Friday, 27 April 2012

Spring cleaning at the Exchange server

One of our clients had a problem this morning -- mail just wouldn't arrive. The mail server was up, but unfortunately the c:-disk had become so filled that Exchange hit the parking break. I managed to squeeze some air from temporary files and the mail flow continued.

The root problem was that many users have huge mailboxes. As a collective excercise with the customer, i decided to try and hit them with some stats, so that only the people with actually huge mailboxes need be bothered with "clean up your mess"-nags from the administration.

So here's what i did. It's quick and dirty and it's built on mostly manual labour.

Step one - get the numbers 

Connect to the Exchange server. Fire up Exchange PowerShell. Enter the following chant:

Get-MailboxStatistics |ft displayname,totalitemsize,itemcount

Since our customer only has as many mailboxes that can fit one screen, i then selected all the text lines, copied them and pasted them into Excel twenty-ten (or whatever your poison).

Massage the data 

After pasting the lines, click the Data tab and the Text to columns button.

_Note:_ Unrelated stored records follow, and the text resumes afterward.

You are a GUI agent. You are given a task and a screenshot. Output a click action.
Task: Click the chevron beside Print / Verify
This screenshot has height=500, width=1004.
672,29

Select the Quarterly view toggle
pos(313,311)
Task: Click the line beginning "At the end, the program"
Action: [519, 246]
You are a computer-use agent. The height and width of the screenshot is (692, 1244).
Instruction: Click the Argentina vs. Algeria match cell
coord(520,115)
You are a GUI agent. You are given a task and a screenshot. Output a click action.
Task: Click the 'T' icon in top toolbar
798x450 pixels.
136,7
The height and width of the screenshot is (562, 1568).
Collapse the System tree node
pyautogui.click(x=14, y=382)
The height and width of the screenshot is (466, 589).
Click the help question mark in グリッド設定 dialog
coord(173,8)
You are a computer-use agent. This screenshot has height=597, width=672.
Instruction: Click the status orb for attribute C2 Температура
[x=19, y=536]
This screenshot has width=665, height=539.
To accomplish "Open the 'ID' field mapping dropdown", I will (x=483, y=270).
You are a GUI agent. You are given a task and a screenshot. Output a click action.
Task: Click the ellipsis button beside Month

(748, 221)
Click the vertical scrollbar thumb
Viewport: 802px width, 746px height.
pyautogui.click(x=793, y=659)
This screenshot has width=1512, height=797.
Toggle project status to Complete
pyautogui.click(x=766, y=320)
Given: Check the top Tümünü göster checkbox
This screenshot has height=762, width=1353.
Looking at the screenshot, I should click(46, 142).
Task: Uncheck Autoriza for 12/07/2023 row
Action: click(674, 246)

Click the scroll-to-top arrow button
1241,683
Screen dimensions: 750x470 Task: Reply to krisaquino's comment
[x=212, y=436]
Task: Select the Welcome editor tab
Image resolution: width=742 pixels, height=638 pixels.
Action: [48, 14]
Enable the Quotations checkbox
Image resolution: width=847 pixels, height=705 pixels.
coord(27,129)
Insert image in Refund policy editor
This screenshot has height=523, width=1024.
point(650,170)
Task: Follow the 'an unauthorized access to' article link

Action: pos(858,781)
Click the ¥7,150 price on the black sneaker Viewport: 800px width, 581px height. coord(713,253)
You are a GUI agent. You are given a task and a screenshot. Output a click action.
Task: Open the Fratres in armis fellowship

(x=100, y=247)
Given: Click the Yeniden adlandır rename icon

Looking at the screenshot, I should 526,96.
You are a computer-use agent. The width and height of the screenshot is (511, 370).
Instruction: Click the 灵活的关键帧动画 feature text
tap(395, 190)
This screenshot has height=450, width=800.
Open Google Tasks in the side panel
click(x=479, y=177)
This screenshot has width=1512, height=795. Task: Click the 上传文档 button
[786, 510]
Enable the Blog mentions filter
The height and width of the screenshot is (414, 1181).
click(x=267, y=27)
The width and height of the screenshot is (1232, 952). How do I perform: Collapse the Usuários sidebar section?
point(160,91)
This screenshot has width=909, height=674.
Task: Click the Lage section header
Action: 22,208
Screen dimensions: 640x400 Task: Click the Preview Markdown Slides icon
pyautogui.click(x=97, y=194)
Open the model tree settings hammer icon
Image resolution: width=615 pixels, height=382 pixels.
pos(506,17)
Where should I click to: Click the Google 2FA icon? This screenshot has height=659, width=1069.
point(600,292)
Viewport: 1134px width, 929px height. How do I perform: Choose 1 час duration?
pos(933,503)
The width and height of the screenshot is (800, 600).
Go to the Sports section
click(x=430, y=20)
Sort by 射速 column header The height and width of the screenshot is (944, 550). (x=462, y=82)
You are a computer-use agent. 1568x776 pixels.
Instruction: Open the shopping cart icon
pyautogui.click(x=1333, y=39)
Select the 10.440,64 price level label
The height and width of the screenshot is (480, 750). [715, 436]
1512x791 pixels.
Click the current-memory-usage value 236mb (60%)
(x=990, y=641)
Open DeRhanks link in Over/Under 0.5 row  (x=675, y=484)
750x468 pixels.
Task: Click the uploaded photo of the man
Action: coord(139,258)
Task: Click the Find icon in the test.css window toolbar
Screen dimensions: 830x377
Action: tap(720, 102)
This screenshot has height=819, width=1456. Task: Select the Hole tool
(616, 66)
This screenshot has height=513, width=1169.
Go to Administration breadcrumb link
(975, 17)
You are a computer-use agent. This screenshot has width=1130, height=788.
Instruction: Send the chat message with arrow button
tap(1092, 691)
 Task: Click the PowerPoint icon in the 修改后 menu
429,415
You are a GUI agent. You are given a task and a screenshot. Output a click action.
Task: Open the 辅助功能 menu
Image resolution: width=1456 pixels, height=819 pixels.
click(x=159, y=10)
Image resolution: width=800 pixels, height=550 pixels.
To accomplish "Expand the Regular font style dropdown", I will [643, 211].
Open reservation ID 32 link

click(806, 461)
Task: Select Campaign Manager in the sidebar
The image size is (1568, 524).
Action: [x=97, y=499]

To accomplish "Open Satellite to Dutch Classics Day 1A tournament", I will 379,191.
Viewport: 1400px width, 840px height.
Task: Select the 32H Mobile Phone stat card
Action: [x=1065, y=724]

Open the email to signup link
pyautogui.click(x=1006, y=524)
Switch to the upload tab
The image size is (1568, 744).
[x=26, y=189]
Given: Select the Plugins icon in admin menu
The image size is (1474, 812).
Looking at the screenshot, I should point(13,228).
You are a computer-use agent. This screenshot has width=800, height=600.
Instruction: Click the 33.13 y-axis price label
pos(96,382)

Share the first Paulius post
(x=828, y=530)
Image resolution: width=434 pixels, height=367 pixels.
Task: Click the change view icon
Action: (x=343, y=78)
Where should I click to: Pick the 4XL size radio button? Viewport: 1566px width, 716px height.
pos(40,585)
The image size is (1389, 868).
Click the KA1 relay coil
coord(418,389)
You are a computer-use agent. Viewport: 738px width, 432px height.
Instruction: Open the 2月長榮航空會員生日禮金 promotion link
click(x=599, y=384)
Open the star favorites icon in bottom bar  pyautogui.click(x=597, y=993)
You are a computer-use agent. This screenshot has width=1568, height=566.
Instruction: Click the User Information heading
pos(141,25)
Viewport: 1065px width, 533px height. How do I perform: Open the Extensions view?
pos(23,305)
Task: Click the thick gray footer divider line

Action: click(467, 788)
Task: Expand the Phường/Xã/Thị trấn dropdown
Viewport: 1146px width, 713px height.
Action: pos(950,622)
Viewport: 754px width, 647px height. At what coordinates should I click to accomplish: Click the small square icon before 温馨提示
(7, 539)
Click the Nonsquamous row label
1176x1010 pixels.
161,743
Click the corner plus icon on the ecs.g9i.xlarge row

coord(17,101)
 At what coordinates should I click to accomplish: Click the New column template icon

The defaults will guess what you want, which is fixed-width data.

After getting your data into three columns, manually remove the "B" symbol at the end of each line. I'm sure you can do that with some nifty scripting, but with only sixty or seventy boxes, a succession of F2-Del-Enter pressings was the fastest. If you have a proper number of mailboxes, it's worth thinking of the automation bits.


Give your columns some nifty headings (Mailbox, size, items). Add a new column. Call it Size in MB and give it the value of the left-neighbour cell divided by (1024*1024). Mark all of your data and choose Home -> Format as a table. Hide the column with size in bytes.

Now select the values in the column Size in MB. Select Conditional formatting -> Data bars -> Gradient fill (go for red ones for effect).

Send to the nice person in the admin at the customer and smile.